I have this day been painting a portrait of the head chief of the [Blood tribe] ... he is a good-looking and dignified Indian, about fifty years of age, and superbly dressed; whilst sitting for his picture he has been surrounded by his own braves and warriors and also gazed at by his enemies, the Crows and the Knisteneaux, Assinneboins and Ojibbeways; a number of distinguished personages of each of which tribes have laid all day around the sides of my room; reciting to each other the battles they have fought, and pointing to the scalp-locks, worn as proofs of their victories, and attached to the seams of their shirts and leggings.

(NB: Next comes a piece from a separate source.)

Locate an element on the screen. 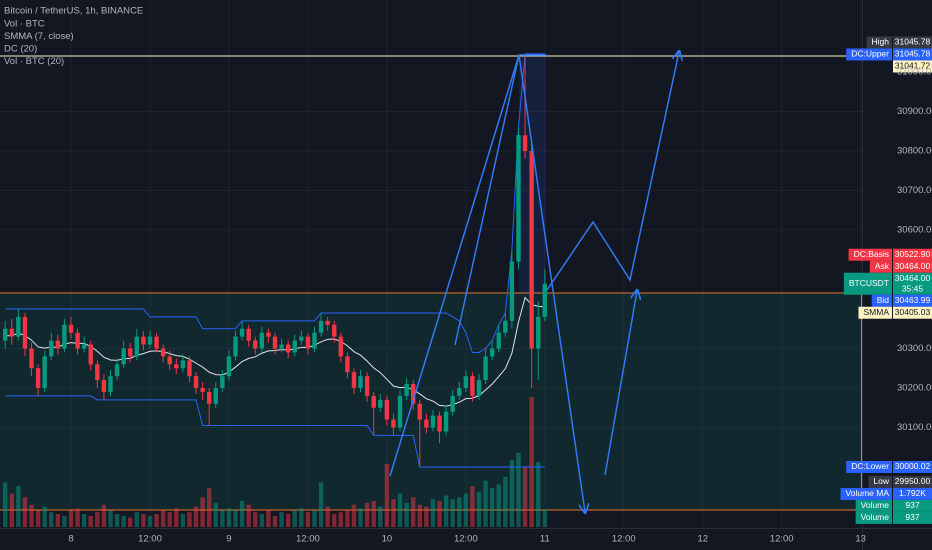 The height and width of the screenshot is (550, 932). legend-entry: DC (20) is located at coordinates (20, 50).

The name of this dignitary of whom I have just spoken is Stu-mick-o-sucks (the buffalo's back fat), i.e., the 'hump' or 'fleece' the most delicious part of the buffalo's flesh. ... The dress ... of the chief ... consists of a shirt or tunic, made of two deerskins finely dressed, and so placed together with the necks of the skins downwards, and the skins of the hind legs stitched together, the seams running down on each arm, from the neck to the knuckles of the hand; this seam is covered with a band of two inches in width, of very beautiful embroidery of porcupine quills, and suspended from the under edge of this, from the shoulders to the hands, is a fringe of the locks of black hair, which he has taken from the heads of victims slain by his own hand in battle. ... In his hand he holds a very beautiful pipe, the stem of which is four or five feet long, and two inches wide, curiously wound with braids of the porcupine quills of various colours; and the bowl of the pipe ingeniously carved by himself from a piece of red steatite of an interesting character, and which they all tell me is procured somewhere between this place and the Falls of St. Anthony, on the head waters of the Mississippi.
— George Catlin, Letters and Notes, vol. 1, pp. 29–31

The painting appeared in the exhibit Pictures from the New World at Schloss Charlottenburg, which was held in the Orangerie of Charlottenburg Palace, Berlin, Germany, in 1989.